On 16 April 2015 the Plaintiff, the Defendants and Mr Ronald Coshott who was the brother in law of the Plaintiff, entered into an agreement whereby Ronald Coshott agreed to pay to the Defendants the amount of $40,000 in full satisfaction of the costs judgment including interest. At the time of the agreement the solicitors for the Plaintiff and the Defendants signed Short Minutes of Order providing for the withdrawal of the Defendants as petitioning creditors and providing for the payment by the Plaintiff of the Defendants' costs of the bankruptcy proceedings as agreed or taxed.
On 18 June 2015 Judge Driver in the Federal Circuit Court of Australia gave leave to the Defendants as petitioning creditors to withdraw as applicants on the position, substituted two other persons as petitioners and adjourned the hearing of the creditor's petition to 5 August 2015.
Ronald Coshott (the Applicant) applied by Notice of Motion filed 9 June 2015 for the following orders:
1. The name of the judgment creditor entered on 14 December 2012 in these proceedings be amended to Ronald Michael Coshott.
2. The judgment be set aside.
The basis for the orders sought was said to be that the Applicant had become subrogated to the rights of the Defendants by the payment to them of the $40,000 owing under the judgment by the Plaintiff to the Defendants.

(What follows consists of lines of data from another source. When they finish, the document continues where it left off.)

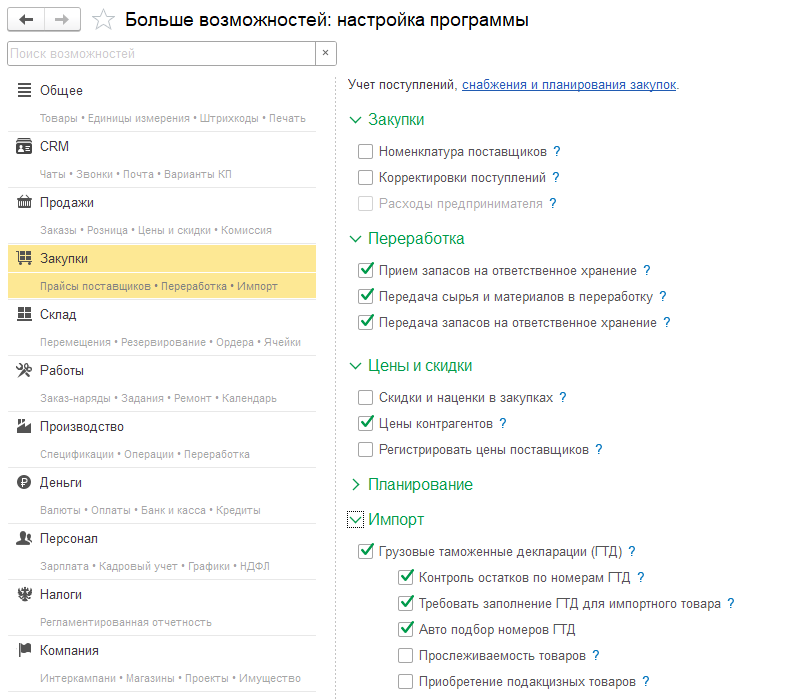
Task: Click the back navigation arrow
Action: click(x=26, y=19)
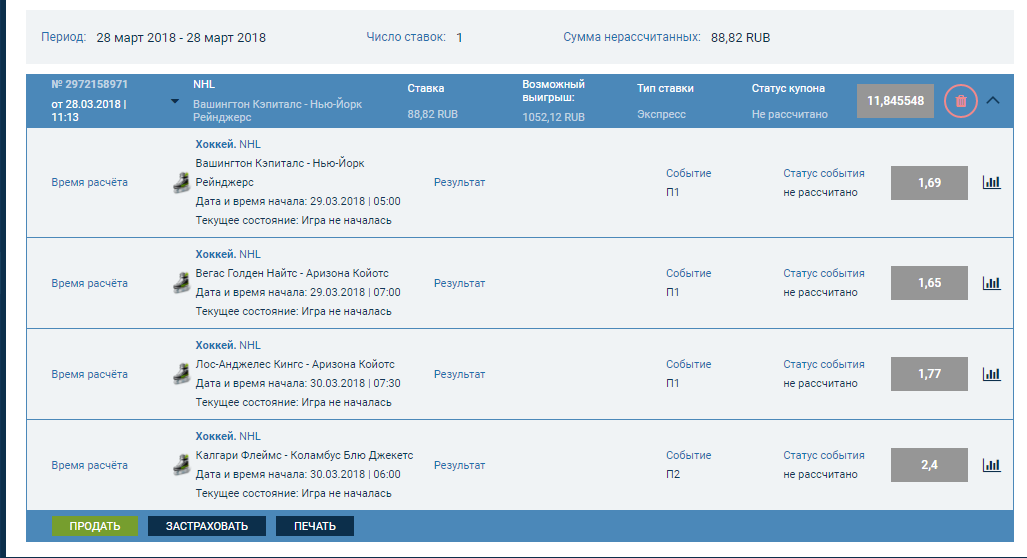Screen dimensions: 1027x558
Task: Click the 1,69 odds box
Action: pos(929,183)

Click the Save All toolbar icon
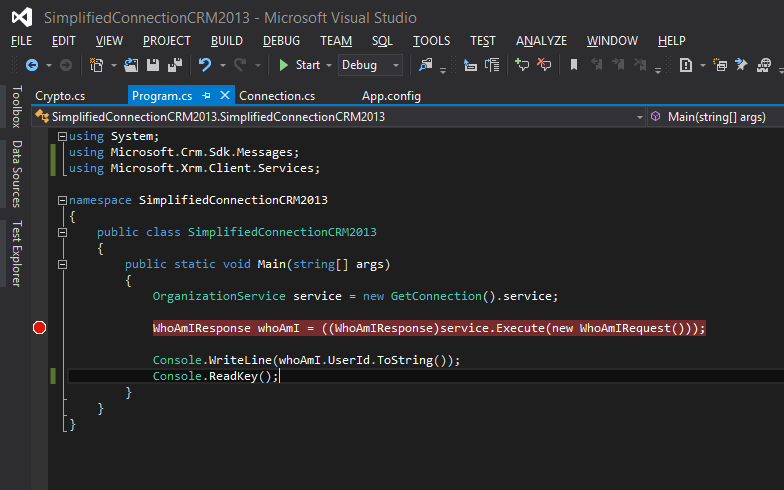coord(175,65)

Whether or not the Applicant was so subrogated and whether the present proceedings should be amended so that he became a party to the present proceedings as the judgment creditor were the issues argued on the Notice of Motion.

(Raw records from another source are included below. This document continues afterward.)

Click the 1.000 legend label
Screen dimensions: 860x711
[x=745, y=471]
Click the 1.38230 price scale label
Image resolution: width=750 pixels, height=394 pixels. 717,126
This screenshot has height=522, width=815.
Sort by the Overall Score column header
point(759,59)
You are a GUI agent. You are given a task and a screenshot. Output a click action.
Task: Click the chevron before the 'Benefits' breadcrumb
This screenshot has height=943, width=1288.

The Applicant sought to rely on an affidavit sworn by him on the morning of the hearing where he said that he was requested by the Plaintiff to pay the $40,000 to the Defendants. The Defendants objected to this evidence on the basis that it had not been served earlier and in time for them to respond. The evidence was said to be inconsistent with what the Plaintiff had said at an earlier time. The evidence appeared to me to be significant. I said that, if the Applicant pressed it there would need to be an adjournment at the Applicant's cost. The Defendants, to avoid an adjournment, withdrew their objection to the evidence.
The Applicant submitted that the request from the Plaintiff to the Applicant to pay the debt and his agreement to do so meant that he was not a volunteer. The result was, in reliance on Cook v Italiano Family Fruit Company Pty Ltd (in liq) [2010] FCA 1355; (2010) 190 FCR 474 at [100] ff and Re Dalma (No. 1) Pty Ltd (in liq) [2013] NSWSC 1335 at [34], that in equity the Applicant was subrogated to the rights of the Defendants as judgment creditors. The Applicant submitted further that r 6.32 Uniform Civil Procedure Rules 2005 (NSW) provided for the facility to substitute a person in his position as the judgment creditor, a matter which, it was submitted, was acknowledged by the terms of r 39.1.
Prior to the adducing of the evidence by the Applicant of a request by the Plaintiffs to pay the monies, the Defendants had argued in written submissions that what was said in Cook and Dalma (No 1) was authority for the proposition that a volunteer would not be subrogated to the rights of the person on whose behalf the debt was paid. The Defendants accepted, however, that where the debtor made the request a right of subrogation would arise. Nevertheless, the Defendants submitted that such a right did not entitle the Applicant to the order sought in the Motion.
The Defendants submitted that the Applicant had no standing to make the present application because he is not a party to the proceedings. They submitted that he was not an assignee of the judgment debt because the agreement was not an agreement to assign it. The Defendants submitted that even if the Applicant was found to be subrogated to the rights of the judgment creditors for the amount paid that did not entitle him to be substituted for the Defendants in the present proceedings. There was no power under Part 6 of the Rules, and r 39.1 provided no basis for substituting the Applicant in the circumstances of his payment.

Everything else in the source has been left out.